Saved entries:
+ + + + +

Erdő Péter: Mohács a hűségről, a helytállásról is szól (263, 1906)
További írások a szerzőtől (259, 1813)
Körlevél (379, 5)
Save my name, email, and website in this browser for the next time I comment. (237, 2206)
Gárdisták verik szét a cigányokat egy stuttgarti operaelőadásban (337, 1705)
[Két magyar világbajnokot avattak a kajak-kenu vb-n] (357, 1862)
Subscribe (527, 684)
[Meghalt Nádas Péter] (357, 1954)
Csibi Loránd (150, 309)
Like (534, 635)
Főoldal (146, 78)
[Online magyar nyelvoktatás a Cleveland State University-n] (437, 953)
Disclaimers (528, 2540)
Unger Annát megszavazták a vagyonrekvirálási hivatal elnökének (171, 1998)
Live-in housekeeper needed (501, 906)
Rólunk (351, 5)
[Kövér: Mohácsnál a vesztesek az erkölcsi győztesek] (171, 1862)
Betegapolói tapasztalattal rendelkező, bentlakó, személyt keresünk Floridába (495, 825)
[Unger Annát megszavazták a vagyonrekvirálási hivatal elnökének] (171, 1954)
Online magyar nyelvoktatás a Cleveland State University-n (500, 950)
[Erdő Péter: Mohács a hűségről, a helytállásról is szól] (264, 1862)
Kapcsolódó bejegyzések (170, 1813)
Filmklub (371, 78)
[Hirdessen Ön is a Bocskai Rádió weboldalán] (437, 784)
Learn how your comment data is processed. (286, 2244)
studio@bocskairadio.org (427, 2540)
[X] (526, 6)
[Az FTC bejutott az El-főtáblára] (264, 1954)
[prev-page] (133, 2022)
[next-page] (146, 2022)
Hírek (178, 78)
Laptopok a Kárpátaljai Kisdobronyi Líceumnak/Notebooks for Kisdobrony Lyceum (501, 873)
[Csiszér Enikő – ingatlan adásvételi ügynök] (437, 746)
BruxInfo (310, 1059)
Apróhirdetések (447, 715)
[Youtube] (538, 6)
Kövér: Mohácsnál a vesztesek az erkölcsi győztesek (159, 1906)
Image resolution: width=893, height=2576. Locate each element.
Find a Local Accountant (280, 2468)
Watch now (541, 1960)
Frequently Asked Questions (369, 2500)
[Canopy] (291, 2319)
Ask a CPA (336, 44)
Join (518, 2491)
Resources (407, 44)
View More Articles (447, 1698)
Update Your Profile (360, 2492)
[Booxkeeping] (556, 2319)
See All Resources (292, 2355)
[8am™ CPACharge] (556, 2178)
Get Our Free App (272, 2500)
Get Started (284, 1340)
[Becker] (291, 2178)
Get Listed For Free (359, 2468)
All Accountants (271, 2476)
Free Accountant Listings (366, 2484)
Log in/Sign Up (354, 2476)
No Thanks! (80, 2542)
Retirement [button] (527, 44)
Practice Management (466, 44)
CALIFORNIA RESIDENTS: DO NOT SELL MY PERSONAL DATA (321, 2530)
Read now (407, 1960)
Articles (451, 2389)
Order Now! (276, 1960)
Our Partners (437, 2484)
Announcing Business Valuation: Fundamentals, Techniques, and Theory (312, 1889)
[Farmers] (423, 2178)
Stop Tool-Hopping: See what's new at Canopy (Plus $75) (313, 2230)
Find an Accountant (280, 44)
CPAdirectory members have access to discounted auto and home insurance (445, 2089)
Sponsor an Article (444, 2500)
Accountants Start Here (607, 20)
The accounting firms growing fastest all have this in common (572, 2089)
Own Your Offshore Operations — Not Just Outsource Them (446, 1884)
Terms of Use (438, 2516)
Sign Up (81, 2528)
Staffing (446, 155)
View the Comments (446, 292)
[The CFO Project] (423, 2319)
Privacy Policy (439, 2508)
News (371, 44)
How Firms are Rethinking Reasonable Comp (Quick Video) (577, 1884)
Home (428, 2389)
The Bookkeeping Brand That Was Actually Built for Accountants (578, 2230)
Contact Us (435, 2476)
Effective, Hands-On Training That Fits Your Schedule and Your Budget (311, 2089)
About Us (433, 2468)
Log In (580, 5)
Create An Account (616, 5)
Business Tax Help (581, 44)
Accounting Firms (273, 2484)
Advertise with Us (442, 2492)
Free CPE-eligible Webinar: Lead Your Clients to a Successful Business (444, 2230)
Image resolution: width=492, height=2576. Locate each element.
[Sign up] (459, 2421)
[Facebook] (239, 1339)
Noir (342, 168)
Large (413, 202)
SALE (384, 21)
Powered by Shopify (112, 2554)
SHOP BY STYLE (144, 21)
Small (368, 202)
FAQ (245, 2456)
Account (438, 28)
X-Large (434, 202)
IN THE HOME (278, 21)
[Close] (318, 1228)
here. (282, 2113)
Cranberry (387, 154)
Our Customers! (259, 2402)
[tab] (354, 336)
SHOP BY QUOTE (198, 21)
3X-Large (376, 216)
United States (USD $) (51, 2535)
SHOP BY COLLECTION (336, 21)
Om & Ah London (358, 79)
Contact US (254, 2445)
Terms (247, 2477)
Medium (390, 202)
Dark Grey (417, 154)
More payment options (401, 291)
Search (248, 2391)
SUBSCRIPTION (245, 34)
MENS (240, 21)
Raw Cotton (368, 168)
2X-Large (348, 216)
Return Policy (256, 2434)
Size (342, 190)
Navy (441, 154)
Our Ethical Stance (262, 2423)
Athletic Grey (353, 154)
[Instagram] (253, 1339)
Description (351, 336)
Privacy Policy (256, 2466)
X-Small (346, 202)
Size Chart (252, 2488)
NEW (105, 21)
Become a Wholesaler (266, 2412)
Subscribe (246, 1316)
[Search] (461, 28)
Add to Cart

+ + + + +

- [What to do]: Return all the lines above exactly as given.

- [Output for this task]:
Erdő Péter: Mohács a hűségről, a helytállásról is szól (263, 1906)
További írások a szerzőtől (259, 1813)
Körlevél (379, 5)
Save my name, email, and website in this browser for the next time I comment. (237, 2206)
Gárdisták verik szét a cigányokat egy stuttgarti operaelőadásban (337, 1705)
[Két magyar világbajnokot avattak a kajak-kenu vb-n] (357, 1862)
Subscribe (527, 684)
[Meghalt Nádas Péter] (357, 1954)
Csibi Loránd (150, 309)
Like (534, 635)
Főoldal (146, 78)
[Online magyar nyelvoktatás a Cleveland State University-n] (437, 953)
Disclaimers (528, 2540)
Unger Annát megszavazták a vagyonrekvirálási hivatal elnökének (171, 1998)
Live-in housekeeper needed (501, 906)
Rólunk (351, 5)
[Kövér: Mohácsnál a vesztesek az erkölcsi győztesek] (171, 1862)
Betegapolói tapasztalattal rendelkező, bentlakó, személyt keresünk Floridába (495, 825)
[Unger Annát megszavazták a vagyonrekvirálási hivatal elnökének] (171, 1954)
Online magyar nyelvoktatás a Cleveland State University-n (500, 950)
[Erdő Péter: Mohács a hűségről, a helytállásról is szól] (264, 1862)
Kapcsolódó bejegyzések (170, 1813)
Filmklub (371, 78)
[Hirdessen Ön is a Bocskai Rádió weboldalán] (437, 784)
Learn how your comment data is processed. (286, 2244)
studio@bocskairadio.org (427, 2540)
[X] (526, 6)
[Az FTC bejutott az El-főtáblára] (264, 1954)
[prev-page] (133, 2022)
[next-page] (146, 2022)
Hírek (178, 78)
Laptopok a Kárpátaljai Kisdobronyi Líceumnak/Notebooks for Kisdobrony Lyceum (501, 873)
[Csiszér Enikő – ingatlan adásvételi ügynök] (437, 746)
BruxInfo (310, 1059)
Apróhirdetések (447, 715)
[Youtube] (538, 6)
Kövér: Mohácsnál a vesztesek az erkölcsi győztesek (159, 1906)
Image resolution: width=893, height=2576. Locate each element.
Find a Local Accountant (280, 2468)
Watch now (541, 1960)
Frequently Asked Questions (369, 2500)
[Canopy] (291, 2319)
Ask a CPA (336, 44)
Join (518, 2491)
Resources (407, 44)
View More Articles (447, 1698)
Update Your Profile (360, 2492)
[Booxkeeping] (556, 2319)
See All Resources (292, 2355)
[8am™ CPACharge] (556, 2178)
Get Our Free App (272, 2500)
Get Started (284, 1340)
[Becker] (291, 2178)
Get Listed For Free (359, 2468)
All Accountants (271, 2476)
Free Accountant Listings (366, 2484)
Log in/Sign Up (354, 2476)
No Thanks! (80, 2542)
Retirement [button] (527, 44)
Practice Management (466, 44)
CALIFORNIA RESIDENTS: DO NOT SELL MY PERSONAL DATA (321, 2530)
Read now (407, 1960)
Articles (451, 2389)
Order Now! (276, 1960)
Our Partners (437, 2484)
Announcing Business Valuation: Fundamentals, Techniques, and Theory (312, 1889)
[Farmers] (423, 2178)
Stop Tool-Hopping: See what's new at Canopy (Plus $75) (313, 2230)
Find an Accountant (280, 44)
CPAdirectory members have access to discounted auto and home insurance (445, 2089)
Sponsor an Article (444, 2500)
Accountants Start Here (607, 20)
The accounting firms growing fastest all have this in common (572, 2089)
Own Your Offshore Operations — Not Just Outsource Them (446, 1884)
Terms of Use (438, 2516)
Sign Up (81, 2528)
Staffing (446, 155)
View the Comments (446, 292)
[The CFO Project] (423, 2319)
Privacy Policy (439, 2508)
News (371, 44)
How Firms are Rethinking Reasonable Comp (Quick Video) (577, 1884)
Home (428, 2389)
The Bookkeeping Brand That Was Actually Built for Accountants (578, 2230)
Contact Us (435, 2476)
Effective, Hands-On Training That Fits Your Schedule and Your Budget (311, 2089)
About Us (433, 2468)
Log In (580, 5)
Create An Account (616, 5)
Business Tax Help (581, 44)
Accounting Firms (273, 2484)
Advertise with Us (442, 2492)
Free CPE-eligible Webinar: Lead Your Clients to a Successful Business (444, 2230)
Image resolution: width=492, height=2576. Locate each element.
[Sign up] (459, 2421)
[Facebook] (239, 1339)
Noir (342, 168)
Large (413, 202)
SALE (384, 21)
Powered by Shopify (112, 2554)
SHOP BY STYLE (144, 21)
Small (368, 202)
FAQ (245, 2456)
Account (438, 28)
X-Large (434, 202)
IN THE HOME (278, 21)
[Close] (318, 1228)
here. (282, 2113)
Cranberry (387, 154)
Our Customers! (259, 2402)
[tab] (354, 336)
SHOP BY QUOTE (198, 21)
3X-Large (376, 216)
United States (USD $) (51, 2535)
SHOP BY COLLECTION (336, 21)
Om & Ah London (358, 79)
Contact US (254, 2445)
Terms (247, 2477)
Medium (390, 202)
Dark Grey (417, 154)
More payment options (401, 291)
Search (248, 2391)
SUBSCRIPTION (245, 34)
MENS (240, 21)
Raw Cotton (368, 168)
2X-Large (348, 216)
Return Policy (256, 2434)
Size (342, 190)
Navy (441, 154)
Our Ethical Stance (262, 2423)
Athletic Grey (353, 154)
[Instagram] (253, 1339)
Description (351, 336)
Privacy Policy (256, 2466)
X-Small (346, 202)
Size Chart (252, 2488)
NEW (105, 21)
Become a Wholesaler (266, 2412)
Subscribe (246, 1316)
[Search] (461, 28)
Add to Cart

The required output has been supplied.